Putative Transpoviron Insertions.

Four of the six NCLDV-like DNA-packaging ATPase genes are carried by four closely related repeated genetic elements (18.8–21.8 kb in length) flanked by TIRs 300–900 bp in length (Fig. 5). These repeated elements contain between 17 and 22 ORFs (Dataset S5), but some of the original genes seem to have accumulated internal stop codons and frameshifts, resulting in truncated translation. Very few proteins encoded by the repeated elements exhibit detectable similarity in public databases. They include a homolog of the Aureococcus anophagefferens virus protein AaV202, a homolog of the P. globosa virus virophage protein PgvV_00016, a homolog of the Mavirus virophage protein MV06, and a homolog of a hypothetical protein of the fungus Batrachochytrium dendrobatidis. Interestingly, two additional proteins are homologous to core transpoviron proteins, including the C-terminal superfamily I helicase domain protein and C2H2 Zn-finger protein. Transpovirons form a distinct class of mobile genetic elements (6.5–7.5 kb) associated with Mimiviridae (4). The genes for helicase and C2H2 protein are adjacent in the B. natans repeated elements and Mimivirus-associated transpovirons. Furthermore, Mimivirus-associated transpovirons are flanked by TIRs (∼530 bp). Thus, the B. natans repeated elements and transpovirons share structural and genetic similarities, suggesting that the B. natans elements might belong to the transpoviron family. However, the putative integrated B. natans transpovirons are substantially bigger in size relative to their Mimivirus counterparts, possibly due to the incorporation of foreign genes of diverse origins, including NCLDVs and virophages. Some of the integrated transpoviron genes show evidence of transcription, including six genes that have transcription levels in the B. natans top 50%. In addition, homologous transcripts were identified in the transcriptome data of the other Bigelowiella isolates (Dataset S6).

Fig. 5.

Fig. 5.

Organization of putative inserted transpoviron genomes. The position and strand orientation of each ORF (>90 codons) are indicated by an arrow. Homologous ORFs across transpoviron-like elements are indicated with the same color. ORFs with no homologs in the other transpovirons are shown in black. TIRs are represented by yellow semiarrows. Shaded areas between elements indicate regions of high nucleotide similarity.

Conclusion

The first discovered virophages have the form of small icosahedral virion particles and have been shown to infect giant viruses. However, integrated virophages have been found more recently in a Mimivirus genome (4). Here we show for the first time, to our knowledge, that virophage genomes can also integrate in a eukaryotic genome. This finding led us to predict that B. natans might be the prey for NCLDVs. Additional integrated DNA fragments that most probably originate from NCLDV genomes provide data showing that B. natans or its recent ancestor had physical contacts with NCLDV members. Furthermore, we also identified repeated genetic elements that resemble transpovirons associated with Mimivirus. Thus, the B. natans genome appears to have recorded genetic footprints of molecular “battles” between virophages, transpovirons, and giant viruses. B. natans belongs to the Chlorarachniophytes, a group of unicellular marine algae that acquired a plastid by secondary endosymbiosis involving engulfment of a green alga by a eukaryotic heterotroph host (28). They are typically mixotrophic, ingesting bacteria and smaller protists as well as conducting photosynthesis. B. natans is the only species of the supergroup Rhizaria for which a complete genome sequence is available (29). During endosymbiosis, hundreds of genes of green origin have been transferred toward the host genome in a process called endosymbiotic gene transfer (29). The acquisition of DNA from giant viruses and transpovirons as well as from virophages through horizontal gene transfer represents an additional component in the melting pot of genes composing the B. natans nuclear genome.

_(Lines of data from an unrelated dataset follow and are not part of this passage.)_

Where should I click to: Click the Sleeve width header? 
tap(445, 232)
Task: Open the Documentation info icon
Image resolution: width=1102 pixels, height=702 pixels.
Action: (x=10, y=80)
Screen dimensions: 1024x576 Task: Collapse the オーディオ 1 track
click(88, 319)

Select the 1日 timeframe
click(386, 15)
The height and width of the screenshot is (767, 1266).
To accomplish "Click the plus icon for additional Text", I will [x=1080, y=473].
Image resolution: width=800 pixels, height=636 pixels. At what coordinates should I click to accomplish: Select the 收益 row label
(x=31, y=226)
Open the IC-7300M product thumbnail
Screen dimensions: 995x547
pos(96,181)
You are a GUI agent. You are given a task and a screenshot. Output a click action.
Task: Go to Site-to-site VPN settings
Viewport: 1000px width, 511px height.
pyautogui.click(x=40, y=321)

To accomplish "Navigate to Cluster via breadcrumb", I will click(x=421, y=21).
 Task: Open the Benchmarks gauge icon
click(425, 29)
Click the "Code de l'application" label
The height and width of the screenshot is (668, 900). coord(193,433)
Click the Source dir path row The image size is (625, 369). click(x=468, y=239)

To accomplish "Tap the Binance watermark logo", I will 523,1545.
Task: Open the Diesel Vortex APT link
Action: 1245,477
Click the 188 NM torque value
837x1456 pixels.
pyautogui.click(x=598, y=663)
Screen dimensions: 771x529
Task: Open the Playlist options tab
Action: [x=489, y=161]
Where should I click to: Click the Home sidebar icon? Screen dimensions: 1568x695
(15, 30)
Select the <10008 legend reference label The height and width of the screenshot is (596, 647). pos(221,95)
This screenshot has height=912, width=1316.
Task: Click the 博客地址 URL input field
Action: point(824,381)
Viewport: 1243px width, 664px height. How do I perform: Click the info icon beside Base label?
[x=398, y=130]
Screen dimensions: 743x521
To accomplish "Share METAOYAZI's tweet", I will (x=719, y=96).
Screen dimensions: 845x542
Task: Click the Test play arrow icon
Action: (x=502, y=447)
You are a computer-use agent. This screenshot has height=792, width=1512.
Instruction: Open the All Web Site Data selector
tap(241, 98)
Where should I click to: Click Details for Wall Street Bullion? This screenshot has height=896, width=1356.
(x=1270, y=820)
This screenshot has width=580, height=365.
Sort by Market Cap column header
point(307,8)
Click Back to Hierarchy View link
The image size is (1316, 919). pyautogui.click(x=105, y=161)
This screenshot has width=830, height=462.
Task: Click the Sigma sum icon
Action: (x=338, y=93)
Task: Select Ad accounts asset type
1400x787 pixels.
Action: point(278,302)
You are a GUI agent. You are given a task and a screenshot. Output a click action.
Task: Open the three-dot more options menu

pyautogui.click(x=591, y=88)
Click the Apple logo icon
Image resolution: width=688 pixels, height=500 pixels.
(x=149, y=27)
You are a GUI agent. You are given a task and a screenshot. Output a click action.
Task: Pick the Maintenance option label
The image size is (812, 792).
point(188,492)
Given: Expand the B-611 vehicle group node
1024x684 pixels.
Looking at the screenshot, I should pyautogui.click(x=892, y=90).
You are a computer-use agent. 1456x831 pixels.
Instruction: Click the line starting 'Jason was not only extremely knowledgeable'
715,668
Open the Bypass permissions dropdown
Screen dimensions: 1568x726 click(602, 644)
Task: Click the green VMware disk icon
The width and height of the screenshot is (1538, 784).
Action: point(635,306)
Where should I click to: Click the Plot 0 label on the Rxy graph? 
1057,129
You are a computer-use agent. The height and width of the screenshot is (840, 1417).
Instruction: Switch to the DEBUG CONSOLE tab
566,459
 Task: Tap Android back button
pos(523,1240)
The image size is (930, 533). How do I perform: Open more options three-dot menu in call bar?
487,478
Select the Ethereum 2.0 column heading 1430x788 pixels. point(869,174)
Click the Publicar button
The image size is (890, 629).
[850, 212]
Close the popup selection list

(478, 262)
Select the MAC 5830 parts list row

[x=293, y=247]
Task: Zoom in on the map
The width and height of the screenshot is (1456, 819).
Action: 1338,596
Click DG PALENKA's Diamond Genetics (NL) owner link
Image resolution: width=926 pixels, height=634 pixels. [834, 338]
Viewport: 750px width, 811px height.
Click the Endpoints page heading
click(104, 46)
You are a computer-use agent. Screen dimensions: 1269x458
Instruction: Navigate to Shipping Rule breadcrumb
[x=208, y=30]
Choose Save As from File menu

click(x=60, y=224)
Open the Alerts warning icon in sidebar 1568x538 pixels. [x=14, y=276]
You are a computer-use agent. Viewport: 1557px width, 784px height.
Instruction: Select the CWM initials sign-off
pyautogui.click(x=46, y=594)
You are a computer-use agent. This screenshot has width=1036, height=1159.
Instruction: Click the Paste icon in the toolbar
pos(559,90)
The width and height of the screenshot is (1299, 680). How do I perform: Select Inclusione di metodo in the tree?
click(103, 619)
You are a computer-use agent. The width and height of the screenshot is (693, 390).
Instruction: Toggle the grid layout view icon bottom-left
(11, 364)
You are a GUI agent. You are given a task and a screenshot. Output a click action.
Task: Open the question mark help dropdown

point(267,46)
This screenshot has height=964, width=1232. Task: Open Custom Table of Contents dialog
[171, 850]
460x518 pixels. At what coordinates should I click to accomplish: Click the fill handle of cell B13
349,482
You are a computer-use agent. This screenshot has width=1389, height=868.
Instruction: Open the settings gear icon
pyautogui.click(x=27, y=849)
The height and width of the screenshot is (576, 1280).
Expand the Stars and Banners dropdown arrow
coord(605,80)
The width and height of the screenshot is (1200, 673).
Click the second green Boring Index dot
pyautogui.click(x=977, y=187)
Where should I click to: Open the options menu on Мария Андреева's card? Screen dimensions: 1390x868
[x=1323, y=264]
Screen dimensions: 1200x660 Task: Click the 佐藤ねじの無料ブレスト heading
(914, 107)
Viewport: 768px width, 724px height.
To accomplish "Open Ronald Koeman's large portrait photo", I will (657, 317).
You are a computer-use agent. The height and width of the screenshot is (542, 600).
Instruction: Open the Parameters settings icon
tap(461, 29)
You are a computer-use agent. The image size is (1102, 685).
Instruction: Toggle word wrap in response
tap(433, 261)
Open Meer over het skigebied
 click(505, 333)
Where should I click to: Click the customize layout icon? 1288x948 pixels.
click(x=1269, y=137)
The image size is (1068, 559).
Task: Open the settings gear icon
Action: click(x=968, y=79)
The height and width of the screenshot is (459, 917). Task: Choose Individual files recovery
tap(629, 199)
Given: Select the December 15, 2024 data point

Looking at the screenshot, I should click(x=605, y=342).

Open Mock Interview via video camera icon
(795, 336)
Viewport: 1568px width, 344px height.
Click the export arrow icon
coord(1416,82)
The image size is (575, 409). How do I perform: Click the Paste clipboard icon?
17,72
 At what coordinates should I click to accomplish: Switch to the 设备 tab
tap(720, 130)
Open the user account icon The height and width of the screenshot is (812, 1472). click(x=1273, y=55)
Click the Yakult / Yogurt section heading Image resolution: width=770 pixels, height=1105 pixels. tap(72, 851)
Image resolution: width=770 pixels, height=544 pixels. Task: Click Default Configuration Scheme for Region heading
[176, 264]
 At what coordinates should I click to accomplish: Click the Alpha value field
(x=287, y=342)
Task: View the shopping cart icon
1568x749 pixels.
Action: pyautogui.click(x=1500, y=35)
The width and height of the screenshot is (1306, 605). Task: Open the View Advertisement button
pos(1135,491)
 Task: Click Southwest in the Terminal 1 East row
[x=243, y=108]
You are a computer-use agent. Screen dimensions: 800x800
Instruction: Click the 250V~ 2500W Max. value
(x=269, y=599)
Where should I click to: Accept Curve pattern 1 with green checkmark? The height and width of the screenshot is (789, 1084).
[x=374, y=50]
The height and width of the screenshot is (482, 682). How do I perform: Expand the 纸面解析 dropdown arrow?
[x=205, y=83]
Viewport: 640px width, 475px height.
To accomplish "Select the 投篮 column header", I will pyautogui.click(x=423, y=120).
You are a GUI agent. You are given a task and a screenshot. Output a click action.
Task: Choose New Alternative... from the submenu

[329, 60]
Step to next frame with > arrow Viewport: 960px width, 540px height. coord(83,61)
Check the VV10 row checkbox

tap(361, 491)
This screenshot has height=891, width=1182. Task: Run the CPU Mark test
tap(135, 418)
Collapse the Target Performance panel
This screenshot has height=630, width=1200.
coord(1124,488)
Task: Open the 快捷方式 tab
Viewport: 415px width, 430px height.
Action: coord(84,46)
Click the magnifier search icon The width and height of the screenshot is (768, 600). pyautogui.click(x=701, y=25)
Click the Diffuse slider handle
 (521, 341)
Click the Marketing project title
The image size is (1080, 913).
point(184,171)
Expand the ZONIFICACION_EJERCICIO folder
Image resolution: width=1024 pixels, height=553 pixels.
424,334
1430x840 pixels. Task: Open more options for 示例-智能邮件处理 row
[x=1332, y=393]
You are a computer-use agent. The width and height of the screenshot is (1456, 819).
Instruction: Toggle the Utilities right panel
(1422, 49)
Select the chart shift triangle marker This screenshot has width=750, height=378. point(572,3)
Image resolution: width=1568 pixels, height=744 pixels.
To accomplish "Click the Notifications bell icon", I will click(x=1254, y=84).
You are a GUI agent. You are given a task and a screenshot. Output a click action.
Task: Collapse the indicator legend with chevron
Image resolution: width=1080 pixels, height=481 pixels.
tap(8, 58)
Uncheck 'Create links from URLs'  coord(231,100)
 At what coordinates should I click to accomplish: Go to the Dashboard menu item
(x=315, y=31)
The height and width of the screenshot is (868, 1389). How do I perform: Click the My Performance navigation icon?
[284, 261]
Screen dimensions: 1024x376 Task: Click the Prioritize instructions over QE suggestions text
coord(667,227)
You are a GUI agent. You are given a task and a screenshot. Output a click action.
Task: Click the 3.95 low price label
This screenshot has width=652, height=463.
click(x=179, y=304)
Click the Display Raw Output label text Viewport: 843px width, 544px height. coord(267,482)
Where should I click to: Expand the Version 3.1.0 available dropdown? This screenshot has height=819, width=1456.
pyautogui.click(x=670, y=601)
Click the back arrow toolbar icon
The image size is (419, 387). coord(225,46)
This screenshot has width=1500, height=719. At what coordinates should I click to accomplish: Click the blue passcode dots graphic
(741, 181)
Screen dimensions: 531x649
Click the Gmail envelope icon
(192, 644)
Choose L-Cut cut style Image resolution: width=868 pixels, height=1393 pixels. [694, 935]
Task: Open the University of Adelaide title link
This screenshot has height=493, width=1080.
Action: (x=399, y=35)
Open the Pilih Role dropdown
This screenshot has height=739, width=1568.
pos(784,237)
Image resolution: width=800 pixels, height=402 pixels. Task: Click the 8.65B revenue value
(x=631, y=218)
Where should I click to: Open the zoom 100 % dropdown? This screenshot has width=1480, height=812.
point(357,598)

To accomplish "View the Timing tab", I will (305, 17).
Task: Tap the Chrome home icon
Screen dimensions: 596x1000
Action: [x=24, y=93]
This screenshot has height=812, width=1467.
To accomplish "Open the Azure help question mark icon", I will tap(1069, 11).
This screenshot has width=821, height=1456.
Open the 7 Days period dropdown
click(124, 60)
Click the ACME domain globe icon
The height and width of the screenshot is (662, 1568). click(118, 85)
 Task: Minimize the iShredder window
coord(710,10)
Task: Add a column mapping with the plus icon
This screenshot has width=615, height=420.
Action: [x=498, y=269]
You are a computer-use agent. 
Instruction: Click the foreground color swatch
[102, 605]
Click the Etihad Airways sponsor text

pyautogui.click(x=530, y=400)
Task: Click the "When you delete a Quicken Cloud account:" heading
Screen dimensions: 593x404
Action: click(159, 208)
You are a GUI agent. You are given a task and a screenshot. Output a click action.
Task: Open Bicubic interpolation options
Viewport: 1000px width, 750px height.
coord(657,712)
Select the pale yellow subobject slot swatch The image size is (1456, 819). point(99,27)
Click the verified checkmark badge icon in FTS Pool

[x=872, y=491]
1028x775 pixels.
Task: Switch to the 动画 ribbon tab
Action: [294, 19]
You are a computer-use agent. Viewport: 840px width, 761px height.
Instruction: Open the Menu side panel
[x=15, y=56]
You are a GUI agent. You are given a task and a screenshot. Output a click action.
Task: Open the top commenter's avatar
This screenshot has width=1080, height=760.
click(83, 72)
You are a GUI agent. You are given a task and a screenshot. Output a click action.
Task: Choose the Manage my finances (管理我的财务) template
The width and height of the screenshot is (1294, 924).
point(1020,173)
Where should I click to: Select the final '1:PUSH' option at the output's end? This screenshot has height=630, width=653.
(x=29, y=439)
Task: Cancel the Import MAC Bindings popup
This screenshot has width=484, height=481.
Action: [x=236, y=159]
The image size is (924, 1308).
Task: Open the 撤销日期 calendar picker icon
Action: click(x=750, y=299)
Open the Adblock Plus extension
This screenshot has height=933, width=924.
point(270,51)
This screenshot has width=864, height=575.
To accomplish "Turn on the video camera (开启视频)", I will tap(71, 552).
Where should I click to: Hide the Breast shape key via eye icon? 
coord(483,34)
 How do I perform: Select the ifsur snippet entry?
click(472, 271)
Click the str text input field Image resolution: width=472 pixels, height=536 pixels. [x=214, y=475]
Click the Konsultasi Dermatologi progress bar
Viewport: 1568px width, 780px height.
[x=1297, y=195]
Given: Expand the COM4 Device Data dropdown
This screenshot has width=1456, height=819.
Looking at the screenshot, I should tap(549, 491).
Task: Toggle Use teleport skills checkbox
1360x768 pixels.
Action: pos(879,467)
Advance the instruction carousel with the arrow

One of the most intriguing findings of our analysis is that integrated virophage genes are highly transcribed, suggesting that they are biologically functional. We speculated on three potential adaptive scenarios to explain this observation. Certainly the most interesting of them is the possibility that both the cellular host and virophage take advantage of the integration strategy, by providing the cell with a defense mechanism against giant viruses and providing the virophage with a mechanism to increase the rate of coinfection with a viral prey (i.e., delayed-entry mode S2, schematized in Fig. 4). From the perspective of the cellular host, it is tempting to speculate that integrated virophages can act as molecular weapons against viral pathogens, conferring a sort of immunity transmissible from generation to generation. Sputnik and Zamilon strains have been shown to have a broad host spectrum among the Mimiviridae (5, 16), and Sputnik even affects the replication of Marseillevirus, which is distantly related to the Mimiviridae (22). By extrapolation, we can further hypothesize that the putative defense function triggered by integrated virophages can be efficient over a diversity of viral pathogens.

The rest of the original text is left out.